Cisco has an entry in one: all-flash arrays, with its Invicta product. We would argue that the shared array area is not the market in which Cisco should be expending its energies. It is a mature market with strongly competing, well-established and new entry players. Also, Cisco has existing partnerships with EMC (VCE) and NetApp (Flexpod) that need protecting.
It's main strategic interest here lies in growing its UCS server business. Making these servers better suited to server SANs would support that strategic aim. Your correspondent was underwhelmed by the fourth generation UCS server announcements as these represented incremental server developments and modest market extensions towards remote and branch office environments and the cloud.
Cisco needs to add server SAN hardware and software to its servers to make them the most attractive server base for server SANs and enabling it to develop its own hyper-converged server/storage/networking line.
What do we have in mind?
The hardware additions should include either or both FlashDIMMs and PCIe flash cards, together with an external PCI fabric or Infiniband for use as the scale-out server interconnect.
The software needs to be able to use a server's flash as both multi-server cache and storage memory.

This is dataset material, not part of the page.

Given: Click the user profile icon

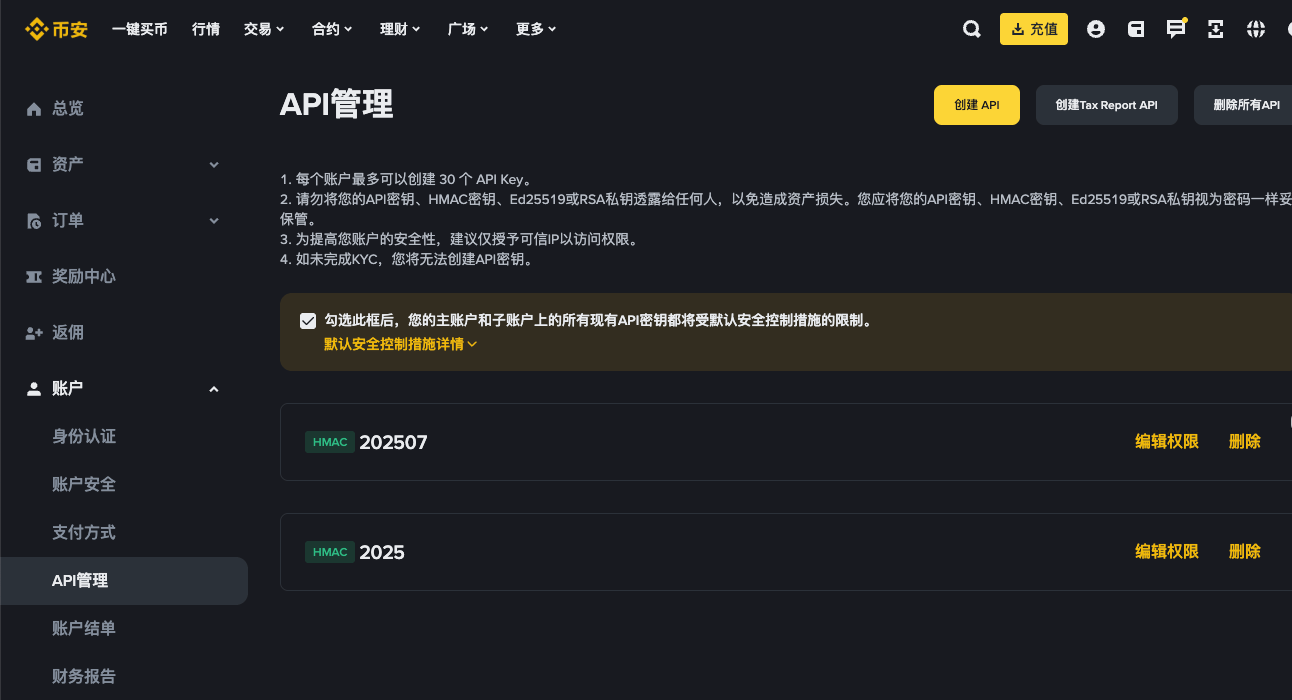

Cisco should buy either Atlantis, Nutanix or Simplivity to gain this software – that would be much faster than developing its own software. It already, by the way, has a reselling deal with Simplivity.
None of the mainstream server vendors – meaning Dell, HP and IBM – have an aggressive hyper-converged systems strategy, partially because of the need to protect their existing storage array product businesses.
Herein lies Cisco's opportunity. Its server competitors* are strategically weakened by their shared array business and, apart from its yet-to-be established Invicta array business, Cisco has no networked storage legacy to escape from.
A door is wide open in front of Cisco and it could march right through it while its competitors hobble along behind. So Cisco, will you heed the Vulture's strategic squawks? Or sniff in derision and ask rhetorically: "What do a bunch of hacks who've never run a business know?" ®
* Dell has an OEM deal with Nutanix to supply a hyper-converged system, and EMC is developing its ScaleIO-based serve SAN offering, placing these companies at the head of the pack competing with Cisco's UCS servers from a hyper-converged system, server SAN basis.